- _WORK ITEM_
When the string "Folderz" appears in a line of the records, show the whole line.

[Collected data entries]
--------------------------------
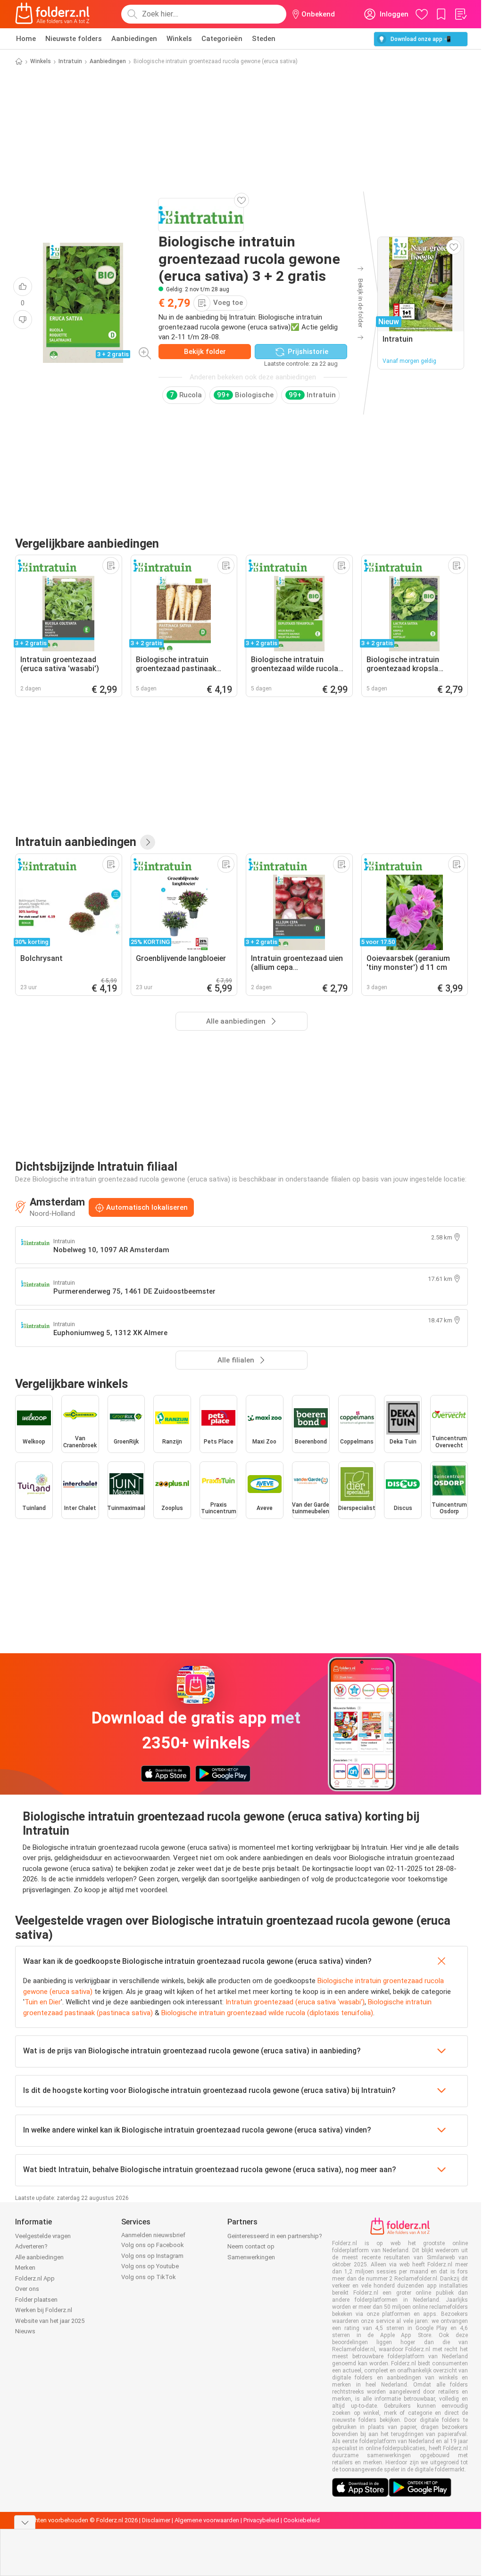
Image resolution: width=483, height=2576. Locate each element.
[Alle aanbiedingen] (147, 842)
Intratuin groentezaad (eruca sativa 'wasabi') (295, 2002)
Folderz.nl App (35, 2278)
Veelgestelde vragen (43, 2236)
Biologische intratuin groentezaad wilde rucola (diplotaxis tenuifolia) (267, 2013)
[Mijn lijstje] (460, 14)
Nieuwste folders (73, 38)
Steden (263, 38)
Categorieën (221, 38)
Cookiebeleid (301, 2520)
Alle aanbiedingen (39, 2257)
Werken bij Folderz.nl (43, 2309)
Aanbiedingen (134, 38)
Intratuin (70, 61)
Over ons (27, 2288)
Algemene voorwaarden (207, 2520)
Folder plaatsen (36, 2299)
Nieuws (25, 2331)
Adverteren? (31, 2246)
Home (26, 38)
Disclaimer (156, 2520)
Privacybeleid (261, 2520)
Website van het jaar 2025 (49, 2320)
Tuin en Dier (43, 2002)
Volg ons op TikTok (148, 2277)
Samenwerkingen (251, 2257)
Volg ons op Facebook (152, 2244)
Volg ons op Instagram (152, 2255)
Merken (25, 2267)
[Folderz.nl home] (52, 14)
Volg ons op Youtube (150, 2266)
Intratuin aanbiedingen (75, 842)
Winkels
--------------------------------
- _FINISHED EXERCISE_
Folderz.nl App (35, 2278)
Werken bij Folderz.nl (43, 2309)
[Folderz.nl home] (52, 14)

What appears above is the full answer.